__Text__.
We thank Elias and Williams for their interest in our review [1
]. While it appears that the authors have taken issue with our focus, we assert that our review takes a balanced approach to integrate current thinking into the prominent evolutionary models for skin pigmentation. In particular, we highlight the fact that this review sought to examine the overlap between these models, rather than aiming to convince the reader of the merits of any one particular hypothesis.
Contrary to what has been suggested by Elias and Williams, we do not “take issue” with the notion that “pigmentation evolved to optimize permeability and antimicrobial barrier function in the hostile, infectious soup of equatorial Africa”. We remain open-minded about the various hypotheses and present them as such in our manuscript—i.e., as hypotheses, not empirically derived facts. Furthermore, where data is becoming available, it is important to incorporate them into the equation. Elias and Williams’ predilection for discussing congenital abnormalities, while interesting, does not add to the debate. The role of low folate and/or subsequent elevated homocysteine in a great many complications of pregnancy would be more germane to the argument. For example, low folate and/or high homocysteine are associated with lower placental and birth weights (and, hence, perinatal mortality) [2
]. Similarly, an aberrant effect on the gene methylation profile would also be likely [3
]. Given the intrinsically high rates of miscarriage during very early pregnancy, potential UV-associated folate loss, elevated embryotoxic homocysteine, and specific folate-related gene polymorphisms that alter DNA methyl group-dependent synthesis (depending on folate status) are a nexus of phenomena that would likely act to silently influence embryo survival. Therefore, any argument focusing on a single relationship between a specific congenital anomaly and reproductive success neglects to consider folate (as well as vitamin D) as having extremely complex, polygenic, and pleiotropic actions.
Elias and Williams’ statement that “folic acid, its metabolites, and its regulatory genes
can be readily degraded in vitro” is misleading, as the degradation of the genes simply does not occur (notwithstanding thermolability). The authors reference three studies that observe no effects of UVA/B on serum folate levels; however, one of the references provided does not seem related to the points made [4
]. Referenced studies by Gambichler et al. (2001) and Juzeniene et al. (2010) report no influence of UVA/B on serum folate levels in small cohorts [5
], but an equal amount of other studies do report an effect. Notably, Borradale et al. (2014) report that increases in solar UV radiation (UVR) exposure over three weeks reduce the efficacy of folic acid supplements and serum folate levels [7
]. Additionally, we have recently shown in a larger population study that surface UV irradiance is associated with long-term systemic folate levels (red cell and serum folate) and that this is strongly influenced by the C677T-MTHFR
gene variant [8
]. Differences in results between studies likely reflect differences in the UVR parameters assessed (UVA or UVB, single dose or cumulative exposures) and whether other parameters of folate are considered in the studies (i.e., red cell folate levels or genetic polymorphism). Further controlled studies are warranted, but a lack of consensus does not represent a lack of evidence.

__Exercise goal__. Extract the passage of the reply on skin pigmentation and folate from "We thank Elias" up to and including "one particular hypothesis.", word for word.

__Saved data entries__.

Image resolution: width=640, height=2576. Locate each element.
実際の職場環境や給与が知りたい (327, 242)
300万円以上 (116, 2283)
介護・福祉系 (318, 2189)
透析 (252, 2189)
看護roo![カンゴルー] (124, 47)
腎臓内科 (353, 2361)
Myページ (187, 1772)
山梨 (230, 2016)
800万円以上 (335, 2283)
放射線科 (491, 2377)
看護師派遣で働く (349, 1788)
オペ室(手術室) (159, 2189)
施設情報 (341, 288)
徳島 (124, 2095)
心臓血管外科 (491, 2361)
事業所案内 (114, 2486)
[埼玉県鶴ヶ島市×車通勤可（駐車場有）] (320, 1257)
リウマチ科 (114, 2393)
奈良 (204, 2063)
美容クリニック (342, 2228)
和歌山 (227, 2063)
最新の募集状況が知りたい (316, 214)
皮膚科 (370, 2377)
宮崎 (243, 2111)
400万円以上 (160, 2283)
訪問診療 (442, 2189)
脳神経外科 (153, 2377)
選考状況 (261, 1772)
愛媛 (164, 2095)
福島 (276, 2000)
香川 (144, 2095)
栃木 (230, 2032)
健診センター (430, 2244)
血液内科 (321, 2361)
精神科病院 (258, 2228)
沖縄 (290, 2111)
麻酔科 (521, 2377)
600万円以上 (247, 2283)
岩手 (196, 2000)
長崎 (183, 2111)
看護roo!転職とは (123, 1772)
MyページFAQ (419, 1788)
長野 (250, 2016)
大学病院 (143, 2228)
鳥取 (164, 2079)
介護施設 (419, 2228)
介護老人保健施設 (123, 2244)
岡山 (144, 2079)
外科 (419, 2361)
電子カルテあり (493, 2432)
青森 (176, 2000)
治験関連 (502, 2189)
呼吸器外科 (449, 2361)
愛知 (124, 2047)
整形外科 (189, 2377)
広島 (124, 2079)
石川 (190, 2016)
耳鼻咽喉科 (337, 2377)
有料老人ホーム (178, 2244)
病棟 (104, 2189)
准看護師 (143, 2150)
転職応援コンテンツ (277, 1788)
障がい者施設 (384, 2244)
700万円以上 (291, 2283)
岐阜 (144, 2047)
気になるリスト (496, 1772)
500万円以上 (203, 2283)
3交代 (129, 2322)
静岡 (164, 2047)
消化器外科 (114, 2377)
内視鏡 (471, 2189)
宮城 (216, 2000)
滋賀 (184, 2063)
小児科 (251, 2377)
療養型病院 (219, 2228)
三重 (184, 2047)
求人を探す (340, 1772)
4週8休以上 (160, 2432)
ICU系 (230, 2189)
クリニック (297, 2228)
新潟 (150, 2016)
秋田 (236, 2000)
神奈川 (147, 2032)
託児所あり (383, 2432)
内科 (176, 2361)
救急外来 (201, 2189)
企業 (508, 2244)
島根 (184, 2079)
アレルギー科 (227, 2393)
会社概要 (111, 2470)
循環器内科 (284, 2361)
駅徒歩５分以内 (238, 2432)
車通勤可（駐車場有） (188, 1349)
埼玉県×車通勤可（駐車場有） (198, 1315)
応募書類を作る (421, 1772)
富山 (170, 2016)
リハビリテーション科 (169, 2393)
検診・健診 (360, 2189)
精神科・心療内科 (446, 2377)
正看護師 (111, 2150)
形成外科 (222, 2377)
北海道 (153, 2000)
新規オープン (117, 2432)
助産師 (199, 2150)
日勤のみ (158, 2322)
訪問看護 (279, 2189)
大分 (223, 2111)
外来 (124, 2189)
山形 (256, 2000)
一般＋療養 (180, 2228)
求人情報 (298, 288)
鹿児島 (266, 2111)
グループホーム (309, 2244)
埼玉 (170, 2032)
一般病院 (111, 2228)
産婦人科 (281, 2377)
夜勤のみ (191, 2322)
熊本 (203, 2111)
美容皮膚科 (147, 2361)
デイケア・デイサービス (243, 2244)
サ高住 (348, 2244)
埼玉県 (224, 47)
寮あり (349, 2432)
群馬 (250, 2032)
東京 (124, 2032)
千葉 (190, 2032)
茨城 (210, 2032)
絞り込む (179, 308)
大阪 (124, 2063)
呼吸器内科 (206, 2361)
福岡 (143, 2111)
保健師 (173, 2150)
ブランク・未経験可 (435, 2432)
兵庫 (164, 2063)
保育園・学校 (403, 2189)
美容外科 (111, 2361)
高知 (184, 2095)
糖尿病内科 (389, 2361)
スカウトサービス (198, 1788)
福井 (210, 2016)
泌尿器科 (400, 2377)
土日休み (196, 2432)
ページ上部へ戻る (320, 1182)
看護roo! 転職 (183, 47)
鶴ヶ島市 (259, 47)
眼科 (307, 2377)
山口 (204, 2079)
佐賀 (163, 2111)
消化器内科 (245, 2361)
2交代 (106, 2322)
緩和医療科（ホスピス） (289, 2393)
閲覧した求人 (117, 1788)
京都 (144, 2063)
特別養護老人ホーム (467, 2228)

__Output below__.
We thank Elias and Williams for their interest in our review [1
]. While it appears that the authors have taken issue with our focus, we assert that our review takes a balanced approach to integrate current thinking into the prominent evolutionary models for skin pigmentation. In particular, we highlight the fact that this review sought to examine the overlap between these models, rather than aiming to convince the reader of the merits of any one particular hypothesis.